FACT – Federated Aggregation and Clustering Toolkit

Federated Learning Framework

The quality of algorithms is predominantly related to the amount of data available. In recent years, the availability of data has increased rapidly. In particular, the Internet of Things (IoT) generates large amounts of data from millions of devices. This abundance of data makes it possible to train better and better machine learning models. In practice, however, making this data available to train a centralized model can be problematic due to regulatory restrictions or technical hurdles in transmitting large amounts of data over low bandwidths. One solution to these challenges is federated learning.

Federated Learning

Here, all training data is stored exclusively on local devices or clients and model training is decentralized. Clients receive a model and improve it by learning from their local data. A summary of a client's updated model is sent to a server via encrypted communication. There, it is merged with updates from other clients to form a common global model.

Federated Learning with FACT

The Federated Aggregation and Clustering Toolkit (FACT) framework provides basic federated learning functionality with the added flexibility of various aggregation and clustering algorithms. It thus enables rapid development of distributed learning systems. It is used to train machine learning models without the need to centralize or aggregate data.

FACT allows for easy implementation of federated learning and supports common machine learning frameworks such as Scikit-learn or Keras. It is also modular and extensible. It can be adapted for different use cases.

FACT uses Fed-DART, a distributed runtime environment we developed in »High Performance Computing« to allow easy switching between data science experiments or simulations and a scalable production environment.

FACT differs from existing frameworks in that it offers several options for aggregation and clustering. Both are important components of distributed learning algorithms that have a large impact on final model performance. Different aggregation methods can be used to control the extent to which local updates affect the global model. This particularly benefits scenarios where client data is highly heterogeneous. In addition, a flexible choice of clustering method allows local models to be combined more intelligently, potentially resulting in multiple global models that are individually better suited to heterogeneous groups of customers.

Fact in Practice

Our current applications focus on so-called »Silo Learning«. This means that, in contrast to other well-known application areas such as Google search autocompletion, we do not learn on very many small devices. Instead, we have comparatively few data sources (clients), but each has a large amount of data. A concrete example can be the conspicuity detection for billing verification.

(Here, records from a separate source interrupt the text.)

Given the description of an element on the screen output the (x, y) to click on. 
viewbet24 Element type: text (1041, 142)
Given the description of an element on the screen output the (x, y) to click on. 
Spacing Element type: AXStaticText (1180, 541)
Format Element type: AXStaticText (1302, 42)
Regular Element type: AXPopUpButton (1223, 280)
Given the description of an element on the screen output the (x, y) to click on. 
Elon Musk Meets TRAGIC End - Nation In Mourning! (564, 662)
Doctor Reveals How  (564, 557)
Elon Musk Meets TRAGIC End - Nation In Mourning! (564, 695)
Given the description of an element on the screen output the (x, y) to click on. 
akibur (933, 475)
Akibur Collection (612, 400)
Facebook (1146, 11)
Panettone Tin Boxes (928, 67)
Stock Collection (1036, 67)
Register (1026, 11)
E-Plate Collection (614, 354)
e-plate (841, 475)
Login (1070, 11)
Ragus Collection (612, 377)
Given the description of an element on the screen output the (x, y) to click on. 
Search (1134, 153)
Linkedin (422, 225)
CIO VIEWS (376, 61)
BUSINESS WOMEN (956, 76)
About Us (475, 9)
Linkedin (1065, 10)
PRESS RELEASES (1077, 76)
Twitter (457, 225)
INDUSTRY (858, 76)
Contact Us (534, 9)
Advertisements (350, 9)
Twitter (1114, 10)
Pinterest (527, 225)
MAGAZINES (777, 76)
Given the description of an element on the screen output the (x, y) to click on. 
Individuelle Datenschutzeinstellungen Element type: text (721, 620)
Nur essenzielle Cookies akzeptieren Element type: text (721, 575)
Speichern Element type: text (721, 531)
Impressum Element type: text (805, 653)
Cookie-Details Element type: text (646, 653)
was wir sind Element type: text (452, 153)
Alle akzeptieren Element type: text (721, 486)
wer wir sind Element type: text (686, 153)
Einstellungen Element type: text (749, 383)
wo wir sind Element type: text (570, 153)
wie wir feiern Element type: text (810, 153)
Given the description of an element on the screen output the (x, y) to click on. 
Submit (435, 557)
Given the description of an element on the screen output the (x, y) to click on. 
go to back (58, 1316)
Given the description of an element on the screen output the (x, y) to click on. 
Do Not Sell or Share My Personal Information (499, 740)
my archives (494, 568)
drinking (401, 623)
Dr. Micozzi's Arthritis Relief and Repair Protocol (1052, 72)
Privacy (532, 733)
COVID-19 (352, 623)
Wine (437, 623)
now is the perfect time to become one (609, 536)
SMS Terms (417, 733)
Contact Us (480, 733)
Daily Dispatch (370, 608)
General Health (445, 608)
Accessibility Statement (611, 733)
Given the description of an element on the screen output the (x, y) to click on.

The starting point is several companies in the same industry that want to check invoices with the help of machine learning methods, as we frequently implement in our business area of Accouting Audit. A cooperation of the companies can bring advantages for all, since e.g. fraud patterns only become visible through cooperation. However, each company also wants to retain its own data sovereignty, and merging the settlements into one data pool is out of the question.

Federated learning makes both possible. First, conspicuity detection models are trained locally at each individual company. Then, the learned models are aggregated centrally. The knowledge gained from the aggregation of the individual models is then fed back locally.

Federated Learning Scheme
Federated Learning Scheme

Example Project »Bauhaus Mobility Lab«

FACT is used in the Bauhaus Mobility Lab (BML). Here, the framework has already been integrated and applied in the project environment under realistic conditions.